Secondo quanto rivelato dall’attrice in un’intervista a ScreenRant, la sceneggiatrice Aline Brosh McKenna — già autrice del primo film — avrebbe costruito Amari come una sorta di “nuova Miranda”, tanto da diventare una battuta ricorrente sul set. Ashley ha spiegato di aver studiato l’interpretazione di Meryl Streep senza imitarla direttamente, inserendo solo alcuni tratti caratteriali quando funzionali. Il film vedrà anche il ritorno di Anne Hathaway e Emily Blunt, con la regia ancora affidata a David Frankel.
Questa scelta narrativa suggerisce che il sequel non si limiterà a riproporre le dinamiche del primo film, ma proverà a costruire una vera transizione generazionale. Miranda resta il centro del potere, ma la presenza di Amari introduce una tensione interna: chi sarà la prossima figura dominante in un’industria completamente cambiata rispetto al 2006? Il contesto mediatico e della moda è oggi più frammentato e digitale, e il film sembra voler riflettere proprio questa trasformazione.
Tra eredità e rivoluzione: il futuro di Runway nel sequel
L’introduzione di una possibile “nuova Miranda” apre a uno dei temi più interessanti del sequel: la sopravvivenza di Runway in un mondo che non funziona più secondo le regole del passato. Se nel primo film il potere di Miranda era assoluto e incontrastato, ora potrebbe essere messo in discussione da nuove logiche di mercato e comunicazione.
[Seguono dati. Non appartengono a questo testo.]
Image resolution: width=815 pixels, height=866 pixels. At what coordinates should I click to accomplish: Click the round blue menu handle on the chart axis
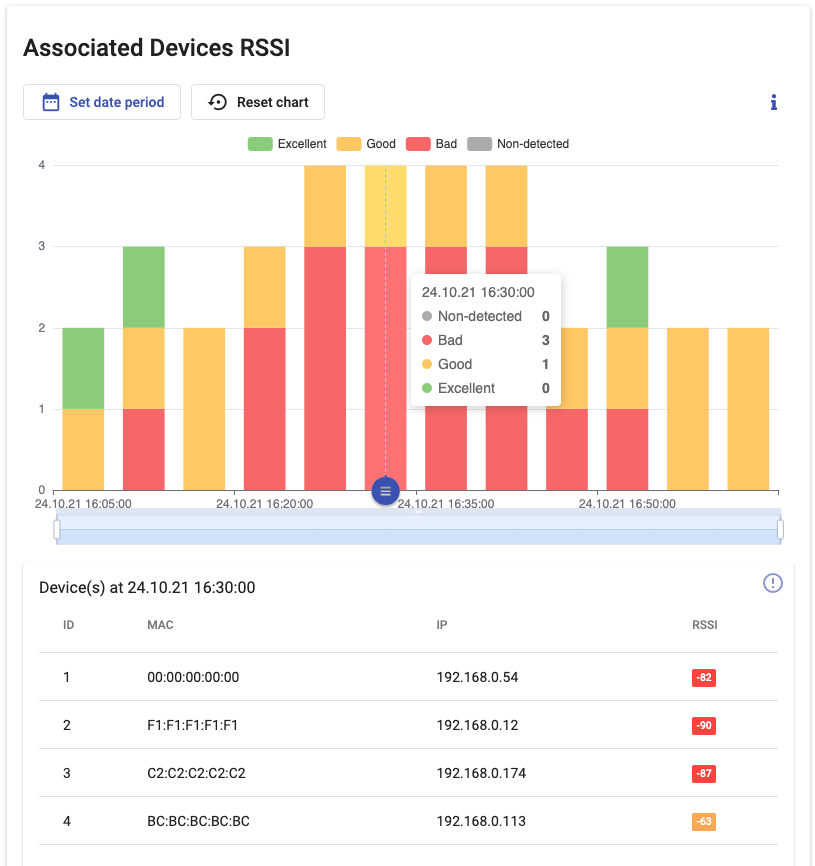386,491
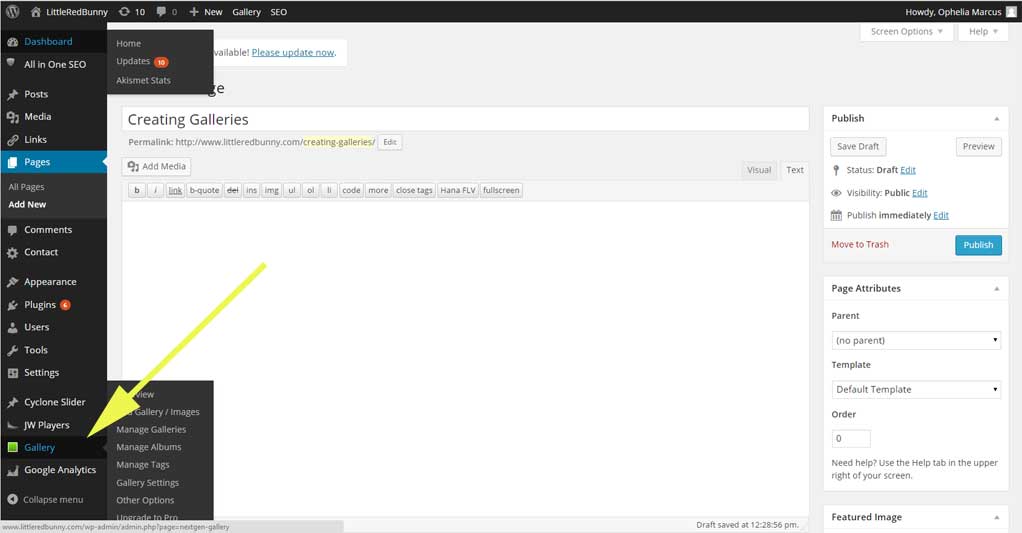Switch to the Text editor tab
Screen dimensions: 1022x533
(795, 170)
Amari Mari potrebbe rappresentare proprio questa evoluzione: una figura che conserva l’autorità e il rigore della sua mentore, ma adattata a un’epoca diversa. Allo stesso tempo, il ritorno di Andy Sachs — con un ruolo professionale completamente nuovo — e il cambiamento di posizione di Emily Charlton suggeriscono un intreccio più complesso tra passato e presente.
Il sequel, quindi, non parla solo di moda, ma di leadership e successione. Chi eredita davvero il potere: chi lo ha costruito o chi sa reinventarlo? Il Diavolo Veste Prada 2 sembra voler rispondere a questa domanda, trasformando una commedia iconica in una riflessione più ampia sul cambiamento generazionale.